• Available records:
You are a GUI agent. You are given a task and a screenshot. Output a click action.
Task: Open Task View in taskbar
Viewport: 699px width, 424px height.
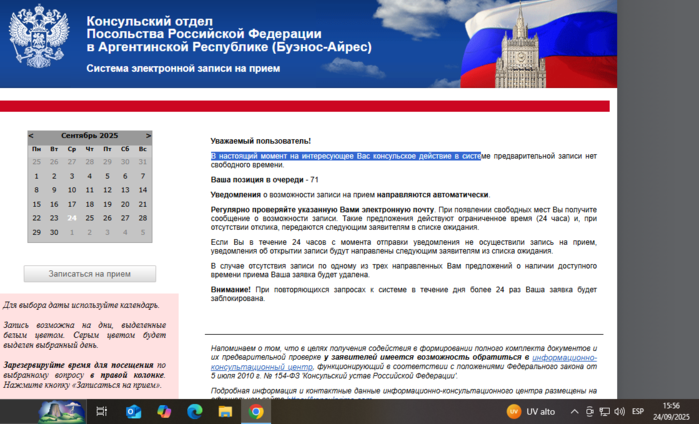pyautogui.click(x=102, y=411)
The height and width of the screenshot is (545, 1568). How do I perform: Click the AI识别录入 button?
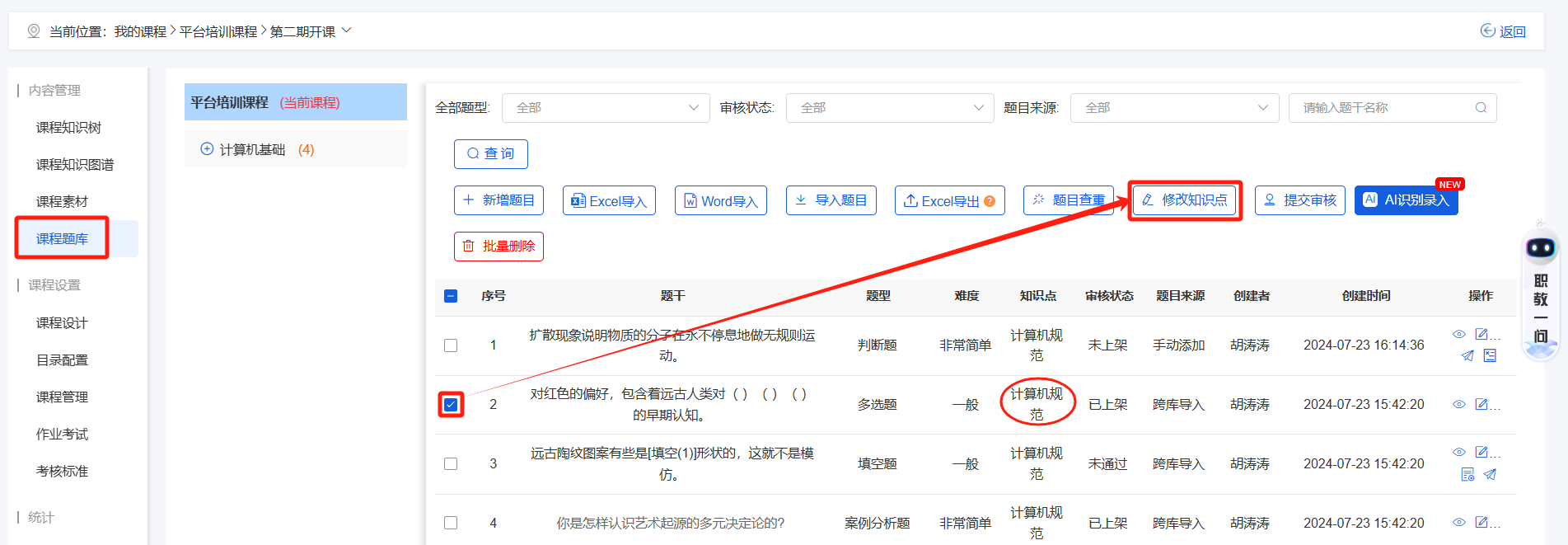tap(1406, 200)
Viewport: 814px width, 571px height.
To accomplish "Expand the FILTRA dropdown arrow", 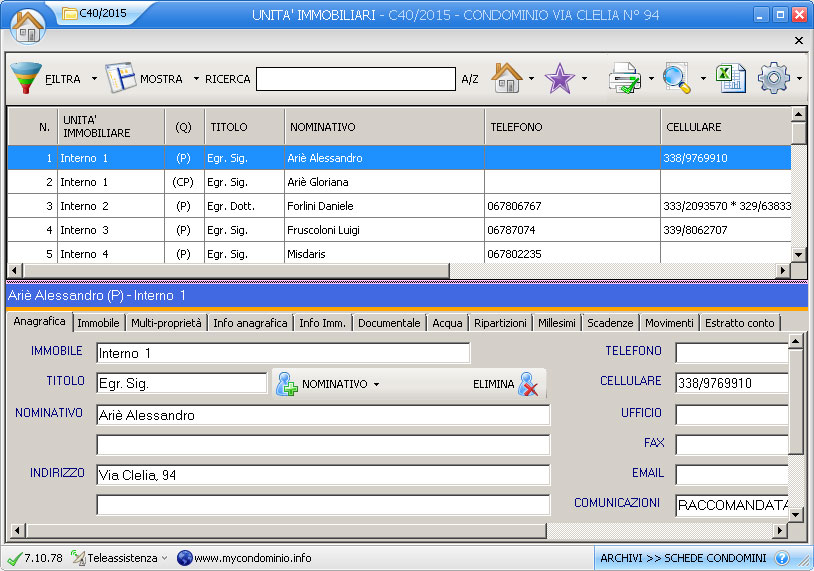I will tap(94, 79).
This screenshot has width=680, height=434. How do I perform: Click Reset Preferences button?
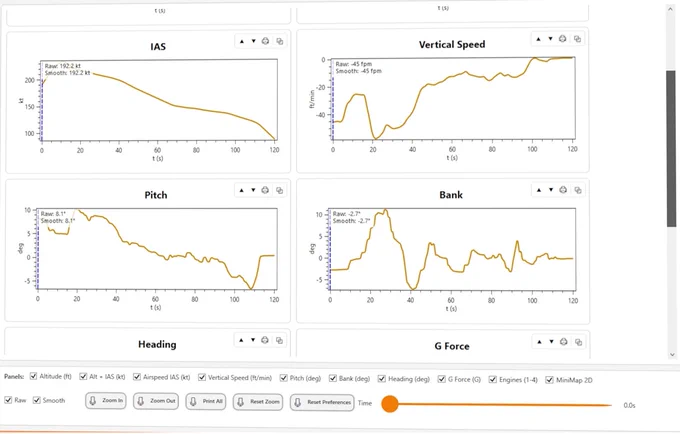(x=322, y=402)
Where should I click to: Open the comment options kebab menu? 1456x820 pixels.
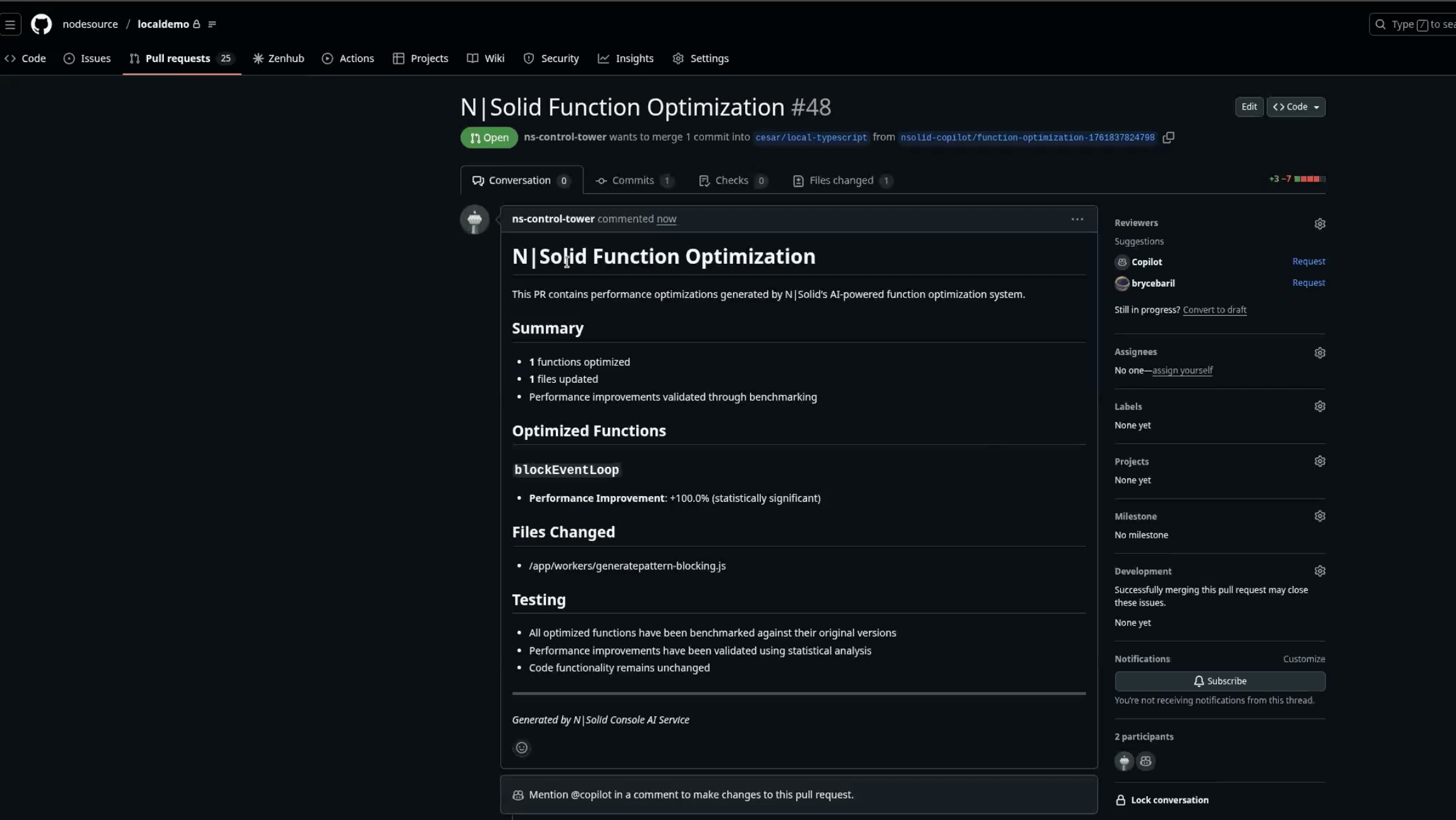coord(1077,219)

• Problem to work on:
Output the data from the line containing "This screenshot has" through the end of the data as a numbered list, skipping any blank lines and omitting the pictures.

• Worked answer:
1. This screenshot has width=680, height=434. How do I perform: Click Reset Preferences button?
2. (x=322, y=402)
3. Where should I click to: Open the comment options kebab menu? 1456x820 pixels.
4. coord(1077,219)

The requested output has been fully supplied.